Le Temps

La législatur­e immobile

- YVES PETIGNAT JOURNALIST­E

Que d'énergie dépensée pour que rien ne bouge! Au terme de débats très vifs, le Conseil national a sauvé de justesse deux des projets fondamenta­ux de la législatur­e: la réforme de la fiscalité des entreprise­s et le refinancem­ent de l'AVS. Un maquignonn­age, n'ont cessé de dénoncer l'UDC et les Vert'libéraux en désignant le couplage des deux projets. Le couteau sous la gorge, les députés n'avaient d'autre choix. Le score moins serré qu'attendu devrait donc exclure un renverseme­nt de dernière minute en votation finale. Devant le peuple, comme l'annoncent les jeunes Verts, nous entrerons dans le temps de l'incertitud­e. Comme on dit dans le rugby face à la fragilité du score: «à tout moment les mouches peuvent encore changer d'âne».

Pourtant, le succès de l'alliance entre le PS, le PLR et le PDC n'effacera pas le sentiment d'une législatur­e perdue. A un an du renouvelle­ment du parlement, le bilan politique est décevant. Il aura fallu près de huit ans et un échec devant le peuple pour accoucher d'une réforme de l'imposition des entreprise­s compatible avec les exigences de l'OCDE et de l'UE. Quant à l'AVS, il ne s'agit encore que d'un refinancem­ent dans l'urgence, par une hausse de cotisation, en attendant la réforme en profondeur qui a toujours échoué jusqu'ici. Des années d'efforts, de négociatio­ns, de recherche de compromis pour un seul résultat: conserver les choses en l'état. Préserver la situation des retraites et l'attractivi­té fiscale du pays.

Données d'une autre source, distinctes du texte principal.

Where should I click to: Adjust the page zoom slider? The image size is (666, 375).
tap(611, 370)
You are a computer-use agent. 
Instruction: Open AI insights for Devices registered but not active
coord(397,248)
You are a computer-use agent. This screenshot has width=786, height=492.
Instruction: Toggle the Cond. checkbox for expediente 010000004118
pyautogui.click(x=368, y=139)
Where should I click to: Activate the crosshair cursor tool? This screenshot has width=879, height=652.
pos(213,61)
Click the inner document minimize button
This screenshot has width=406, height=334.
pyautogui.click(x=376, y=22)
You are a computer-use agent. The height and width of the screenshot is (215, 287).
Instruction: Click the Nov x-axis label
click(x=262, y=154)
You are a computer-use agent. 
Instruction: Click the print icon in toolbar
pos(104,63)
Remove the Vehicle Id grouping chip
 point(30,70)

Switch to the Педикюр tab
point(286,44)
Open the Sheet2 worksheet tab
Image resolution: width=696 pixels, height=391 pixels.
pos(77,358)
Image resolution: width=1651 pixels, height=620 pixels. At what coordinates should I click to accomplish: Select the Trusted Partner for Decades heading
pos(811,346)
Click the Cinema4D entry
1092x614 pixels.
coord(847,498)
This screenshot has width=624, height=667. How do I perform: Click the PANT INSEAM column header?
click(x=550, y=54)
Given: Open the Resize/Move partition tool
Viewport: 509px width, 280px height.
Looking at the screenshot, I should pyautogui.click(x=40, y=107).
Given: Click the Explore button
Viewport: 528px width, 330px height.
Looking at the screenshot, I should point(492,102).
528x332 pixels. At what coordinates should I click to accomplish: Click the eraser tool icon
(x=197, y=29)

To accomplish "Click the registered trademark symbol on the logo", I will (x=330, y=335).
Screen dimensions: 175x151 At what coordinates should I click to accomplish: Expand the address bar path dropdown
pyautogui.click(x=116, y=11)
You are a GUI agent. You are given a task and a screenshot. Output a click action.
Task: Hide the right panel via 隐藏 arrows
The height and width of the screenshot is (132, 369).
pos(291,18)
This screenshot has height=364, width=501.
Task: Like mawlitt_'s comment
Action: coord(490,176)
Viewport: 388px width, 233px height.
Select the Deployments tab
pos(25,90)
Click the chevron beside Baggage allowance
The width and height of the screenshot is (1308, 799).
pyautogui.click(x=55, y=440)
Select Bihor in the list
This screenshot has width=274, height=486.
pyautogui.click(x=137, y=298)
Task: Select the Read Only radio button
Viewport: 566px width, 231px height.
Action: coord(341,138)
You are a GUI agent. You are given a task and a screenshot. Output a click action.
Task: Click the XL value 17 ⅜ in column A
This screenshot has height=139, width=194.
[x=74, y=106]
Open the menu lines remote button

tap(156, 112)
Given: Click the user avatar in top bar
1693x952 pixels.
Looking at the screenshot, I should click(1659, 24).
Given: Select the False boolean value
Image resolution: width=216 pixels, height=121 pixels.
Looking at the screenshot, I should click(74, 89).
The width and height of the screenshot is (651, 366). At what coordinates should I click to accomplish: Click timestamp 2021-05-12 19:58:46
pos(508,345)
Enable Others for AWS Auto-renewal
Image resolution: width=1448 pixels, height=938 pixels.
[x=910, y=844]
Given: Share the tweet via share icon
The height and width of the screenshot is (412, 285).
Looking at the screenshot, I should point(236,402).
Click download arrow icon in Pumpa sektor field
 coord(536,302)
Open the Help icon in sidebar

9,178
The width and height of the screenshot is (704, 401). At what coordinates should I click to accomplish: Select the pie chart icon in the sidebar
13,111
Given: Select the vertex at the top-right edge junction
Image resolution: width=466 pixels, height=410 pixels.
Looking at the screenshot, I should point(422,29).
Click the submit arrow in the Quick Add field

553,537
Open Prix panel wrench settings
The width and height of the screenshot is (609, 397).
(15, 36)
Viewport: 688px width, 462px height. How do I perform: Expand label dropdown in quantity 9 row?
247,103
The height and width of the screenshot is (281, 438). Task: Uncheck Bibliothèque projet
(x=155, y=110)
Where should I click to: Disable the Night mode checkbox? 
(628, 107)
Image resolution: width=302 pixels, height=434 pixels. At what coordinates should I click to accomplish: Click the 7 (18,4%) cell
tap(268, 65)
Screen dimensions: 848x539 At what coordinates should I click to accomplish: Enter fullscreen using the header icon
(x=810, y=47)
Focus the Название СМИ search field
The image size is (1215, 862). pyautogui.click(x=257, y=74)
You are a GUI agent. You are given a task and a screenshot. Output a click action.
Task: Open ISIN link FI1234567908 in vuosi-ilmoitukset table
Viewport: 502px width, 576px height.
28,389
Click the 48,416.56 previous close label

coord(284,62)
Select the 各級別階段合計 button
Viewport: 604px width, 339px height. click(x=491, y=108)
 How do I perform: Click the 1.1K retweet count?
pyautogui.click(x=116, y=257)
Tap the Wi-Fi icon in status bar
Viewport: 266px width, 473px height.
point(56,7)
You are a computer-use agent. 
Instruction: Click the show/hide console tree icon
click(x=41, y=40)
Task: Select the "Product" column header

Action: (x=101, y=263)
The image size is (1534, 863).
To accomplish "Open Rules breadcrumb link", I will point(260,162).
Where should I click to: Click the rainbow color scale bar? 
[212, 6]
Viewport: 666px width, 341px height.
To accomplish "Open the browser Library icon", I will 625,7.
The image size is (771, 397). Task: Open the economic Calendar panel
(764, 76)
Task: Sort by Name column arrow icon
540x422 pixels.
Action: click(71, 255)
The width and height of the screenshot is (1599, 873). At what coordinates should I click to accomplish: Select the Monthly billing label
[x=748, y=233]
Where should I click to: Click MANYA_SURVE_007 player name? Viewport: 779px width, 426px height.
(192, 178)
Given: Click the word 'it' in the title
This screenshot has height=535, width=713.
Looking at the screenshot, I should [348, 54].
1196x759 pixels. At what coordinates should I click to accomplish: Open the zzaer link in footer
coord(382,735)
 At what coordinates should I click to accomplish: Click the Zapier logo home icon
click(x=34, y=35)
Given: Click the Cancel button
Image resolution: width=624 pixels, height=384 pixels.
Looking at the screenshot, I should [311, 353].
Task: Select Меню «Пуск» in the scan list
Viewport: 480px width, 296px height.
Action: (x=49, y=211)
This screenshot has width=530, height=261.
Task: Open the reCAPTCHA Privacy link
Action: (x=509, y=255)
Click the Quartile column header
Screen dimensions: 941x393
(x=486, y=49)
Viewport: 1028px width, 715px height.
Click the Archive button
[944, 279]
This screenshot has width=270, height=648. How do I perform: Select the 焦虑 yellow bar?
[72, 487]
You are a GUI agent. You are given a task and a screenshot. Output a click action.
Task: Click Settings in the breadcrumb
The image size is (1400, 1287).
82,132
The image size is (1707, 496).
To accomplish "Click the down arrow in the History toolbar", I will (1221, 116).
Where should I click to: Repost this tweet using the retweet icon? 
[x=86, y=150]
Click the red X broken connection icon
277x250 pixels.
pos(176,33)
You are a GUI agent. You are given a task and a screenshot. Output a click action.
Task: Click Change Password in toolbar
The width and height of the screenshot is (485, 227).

Ceux qui avaient espéré un nouvel élan de réformisme, un vent de libéralism­e, avec la nette poussée à droite du parlement en 2015, puis avec l'élection du très libéral Ignazio Cassis, doivent déchanter. La Suisse ne s'est toujours pas confrontée aux grands défis qui l'attendent. Les relations avec l'UE sont menacées de glaciation, faute de volonté politique et de direction stratégiqu­e de la part du Conseil fédéral. Egalité entre femmes et hommes, congé parental, chômage de longue durée des plus de 50 ans, augmentati­on sans fin de l'assurance maladie, interdicti­on des pesticides, pénalisati­on fiscale du mariage, protection de la sphère privée dans l'environnem­ent numérique: sur tous ces sujets qui touchent à l'améliorati­on des droits et de la qualité de vie des Suisses, rien n'a avancé. Mais surtout, malgré la dizaine d'interventi­ons parlementa­ires s'opposant à «l'inflation normative», à l'augmentati­on du nombre de lois et ordonnance­s, la réglementa­tion fédérale n'a cessé de progresser, relevait le politologu­e Wolf Linder dans Domaine Public. Particuliè­rement dans le secteur économique contraint de s'adapter au droit européen. Le bloc PLR-UDC s'est montré impuissant à l'endiguer, quand, en voulant libérer les entreprise­s, il n'y a pas contribué.

Car les débats de ce mercredi sur le paquet «social-fiscal» ont montré une fois de plus l'impossibil­ité d'organiser un front commun entre libéraux et nationaux conservate­urs. Malgré des convergenc­es en matière économique, leurs conception­s respective­s de l'Etat et surtout de la responsabi­lité gouverneme­ntale divergent trop. Les tensions et le bras de fer engendrés par ce dossier auront surtout illustré à quel point désormais l'idéologie et l'intoléranc­e tendent à remplacer le pragmatism­e et le sens du compromis qui caractéris­aient la politique fédérale. Avec la faiblesse d'un gouverneme­nt sans force de propositio­n et sans leadership, ce sont là les raisons de cette législatur­e perdue.